Was Apple Pay Hacked?

Ok, I'm in need of input on possible weak links. I've had fraudulent charges on 4 cards over the past 4 weeks. What is interesting is each of these cards is a replacement for the previous e.g. the first card had fraudulent transactions, was replaced, a week later more fraudulent transactions, replaced, wash, rinse, repeat.


Now at first I thought I was the victim of skimming or shimming and was prepared to go do some sleuthing at the pay-at-the-pump stations where there is no NFC pay option. This time, however, I had two fraudulent transactions and I hadn't even received my physical replacement card. I did, however, have my Apple Wallet updated with the new card information.


I asked my bank if the last transaction was made in-between my report of fraud and the card being deactivated and the answer was that the transaction was made on the card associated with my Apple wallet. And they want to replace the card again...

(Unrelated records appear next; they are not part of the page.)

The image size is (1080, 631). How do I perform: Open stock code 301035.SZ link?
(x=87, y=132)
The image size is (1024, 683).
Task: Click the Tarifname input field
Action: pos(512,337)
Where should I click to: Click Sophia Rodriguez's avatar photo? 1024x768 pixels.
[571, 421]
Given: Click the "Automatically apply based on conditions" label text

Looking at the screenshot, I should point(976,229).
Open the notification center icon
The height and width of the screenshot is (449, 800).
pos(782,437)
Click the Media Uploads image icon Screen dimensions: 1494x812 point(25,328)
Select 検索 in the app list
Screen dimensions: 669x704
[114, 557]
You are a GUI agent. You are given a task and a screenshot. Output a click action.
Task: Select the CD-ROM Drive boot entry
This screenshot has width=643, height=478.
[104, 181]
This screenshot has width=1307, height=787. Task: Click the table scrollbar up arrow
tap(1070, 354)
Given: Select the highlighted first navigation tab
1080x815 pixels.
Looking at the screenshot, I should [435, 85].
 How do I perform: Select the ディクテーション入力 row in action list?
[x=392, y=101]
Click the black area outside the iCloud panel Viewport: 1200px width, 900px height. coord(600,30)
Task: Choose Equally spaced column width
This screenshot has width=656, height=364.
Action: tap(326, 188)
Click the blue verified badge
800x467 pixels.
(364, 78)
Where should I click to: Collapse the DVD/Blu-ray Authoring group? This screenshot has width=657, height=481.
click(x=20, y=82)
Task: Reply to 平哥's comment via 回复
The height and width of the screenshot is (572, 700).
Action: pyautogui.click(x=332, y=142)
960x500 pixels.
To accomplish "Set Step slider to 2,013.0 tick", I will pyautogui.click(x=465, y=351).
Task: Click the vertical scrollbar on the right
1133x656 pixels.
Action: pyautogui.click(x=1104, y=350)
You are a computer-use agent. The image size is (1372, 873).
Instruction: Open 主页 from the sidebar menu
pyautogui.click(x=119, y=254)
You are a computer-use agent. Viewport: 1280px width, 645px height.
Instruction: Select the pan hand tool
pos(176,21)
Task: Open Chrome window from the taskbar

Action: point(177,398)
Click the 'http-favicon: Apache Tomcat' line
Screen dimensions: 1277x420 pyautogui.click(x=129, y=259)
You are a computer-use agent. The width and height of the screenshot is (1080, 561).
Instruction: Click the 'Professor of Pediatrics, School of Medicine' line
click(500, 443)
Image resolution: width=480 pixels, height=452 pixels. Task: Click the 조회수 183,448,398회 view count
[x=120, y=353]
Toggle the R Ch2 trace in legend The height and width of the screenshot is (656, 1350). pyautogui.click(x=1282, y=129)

Was my apple ID compromised? Well, I have TFA activated and have received zero notifications of an attempt to sign-in to my account from another device that is not sitting on my desk or in my pocket at all times. Regardless, I just changed my PW. I see no way that some 3rd party was making Apple Pay transactions using my ID.


What am I missing besides the bank being in error and this one slipping by and made on the previous, replaced card? I note that NONE of the fraudulent transactions are listed in Apple Wallet. So I'm inclinded to believe that this last case of card fraud was right before they replaced the card.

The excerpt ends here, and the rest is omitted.